Les doigts surnuméraires

Une main « normale » est constituée de 5 rayons : le pouce et les 4 doigts longs. Un certain nombre d’enfants (5/1000) naissent avec 6 doigts voire plus. Le diagnostic est parfois fait en prénatal au moyen de l’échographie mais c’est encore souvent une découverte le jour de la naissance.

Un grand nombre de ces doigts « en trop » sont ce que l’on appelle des doigts « flottants ». En effet, il s’agit d’une main tout à fait normalement constituée par ailleurs mais qui présente, appendu sur le bord de la main, un 6e doigt non mobile, accroché par un petit pédicule. Ce 6e doigt est en général fixé à la base du 5e. Cette pathologie est tout à fait bénigne et souvent familiale. Le problème principal est la crainte pour les parents d’accrocher ce « petit doigt en trop », en particulier lors de l’habillage de leur enfant. 

Le traitement est simple et consiste à retirer le doigt surnuméraire.  Mais cela nécessite d’aller repérer, à sa base, le nerf et les vaisseaux qui lui sont destinés pour les enfouir. Dans le passé il était simplement mis un nœud à l’aide d’un fil à la base du doigt surnuméraire mais cela laissait subsister, à la base du 5e doigt, une partie du pédicule vasculaire et surtout du nerf ce qui pouvait donner une cicatrice sensible. Par conséquent il est préférable de les retirer chirurgicalement dès que l’âge de l’enfant rend le risque anesthésique négligeable.

On trouve par ailleurs de véritables doigts surnuméraires. Il peut alors s’agir soit de duplications, c'est-à-dire de dédoublements d’un doigt normal, soit d’anomalies de formation.

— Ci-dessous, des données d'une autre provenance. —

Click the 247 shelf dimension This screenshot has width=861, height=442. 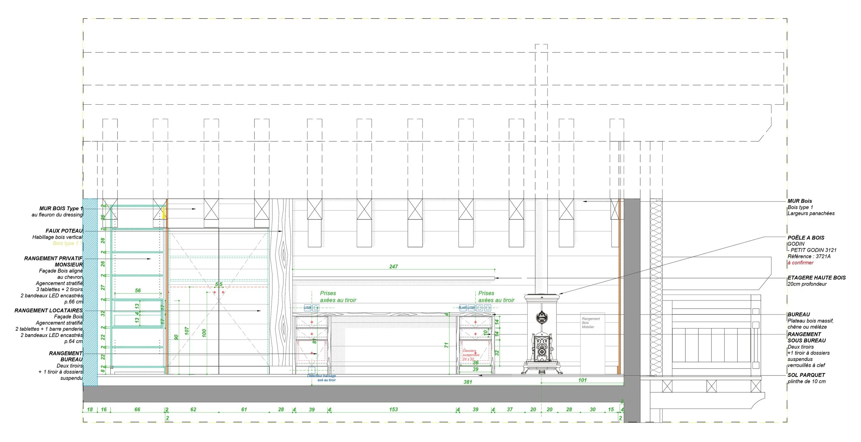click(x=393, y=267)
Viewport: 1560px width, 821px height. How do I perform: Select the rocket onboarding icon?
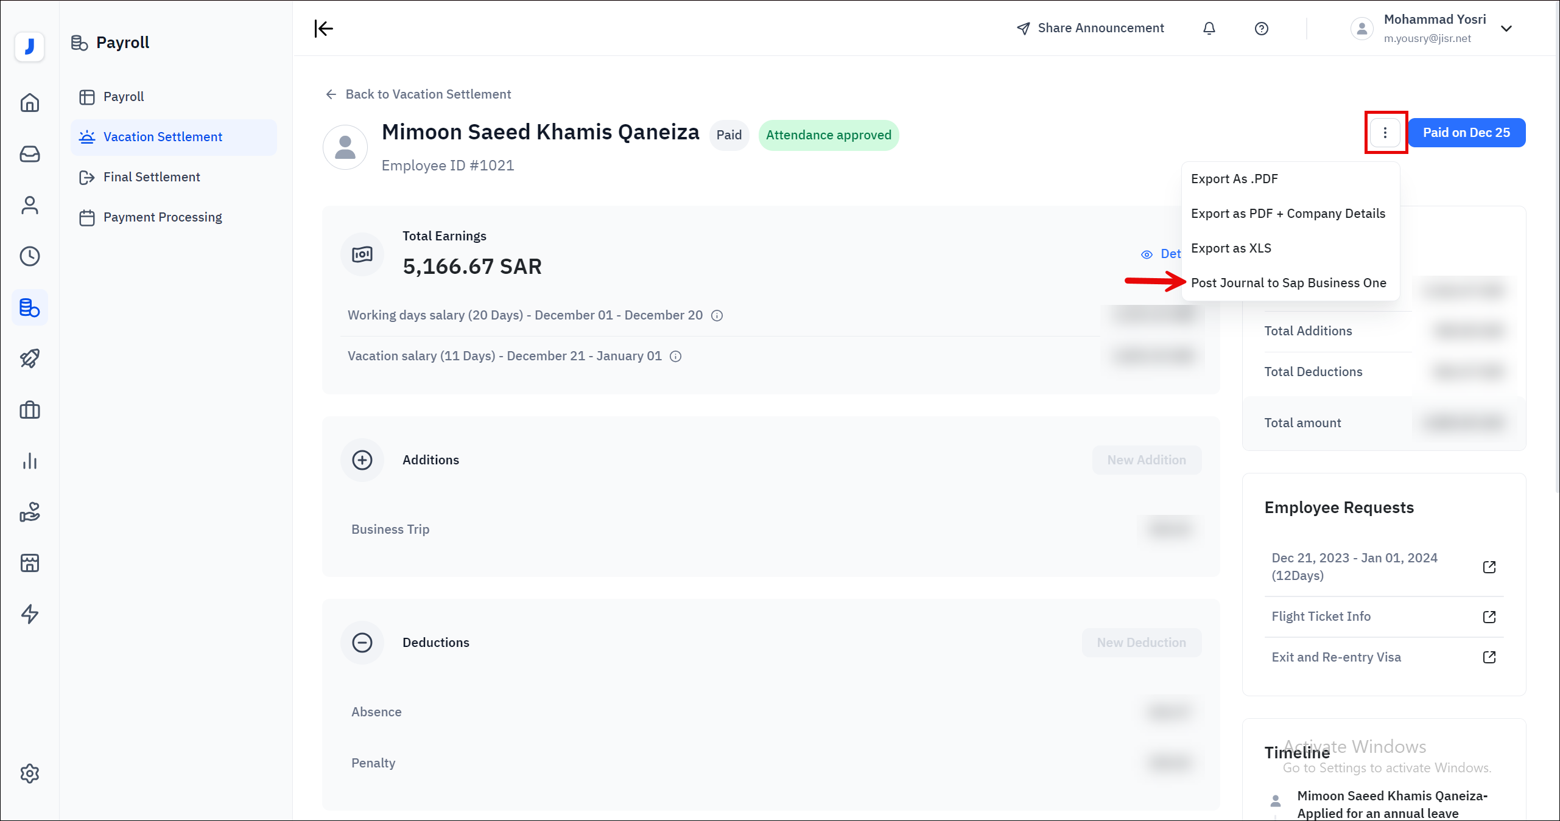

Les duplications touchent le plus souvent le pouce. La duplication peut se faire à la partie proximale du doigt (ce qui engendre 2 pouces entiers) ou plus distale (pouce bifide).

Le pouce dupliqué est souvent plus petit que le pouce contro latéral. Les 2 parties du doigt dupliqué sont parfois très asymétriques avec la présence fréquente d’un doigt dominant. Ces duplications s’accompagnent souvent d’anomalies ligamentaires, tendineuses et osseuses. Le doigt dominant est conservé et le doigt mineur retiré. On profite de cette intervention pour traiter les lésions associées tendineuses et ligamentaires.

C’est donc un traitement chirurgical que l’on réalise plutôt après l’âge de 1 an afin de ne pas compliquer le geste. Il est fréquent qu’il y ait à faire des « retouches » chirurgicales lorsque l’enfant est plus grand. On procède de même pour les duplications des doigts longs qui sont beaucoup plus rares.

Enfin, les autres anomalies de formations constituent un ensemble très hétérogène qui associe souvent un nombre trop important de doigts à l’absence de pouce ou au caractère non fonctionnel de certains doigts (main en miroir, poly syndactylies, …). Le traitement se fait alors à la carte est doit être réalisé en plusieurs étapes. La main une fois opérée garde souvent des anomalies mais les progrès de la chirurgie et surtout les facultés d’adaptation de l’enfant permettent d’obtenir une fonction toujours étonnante.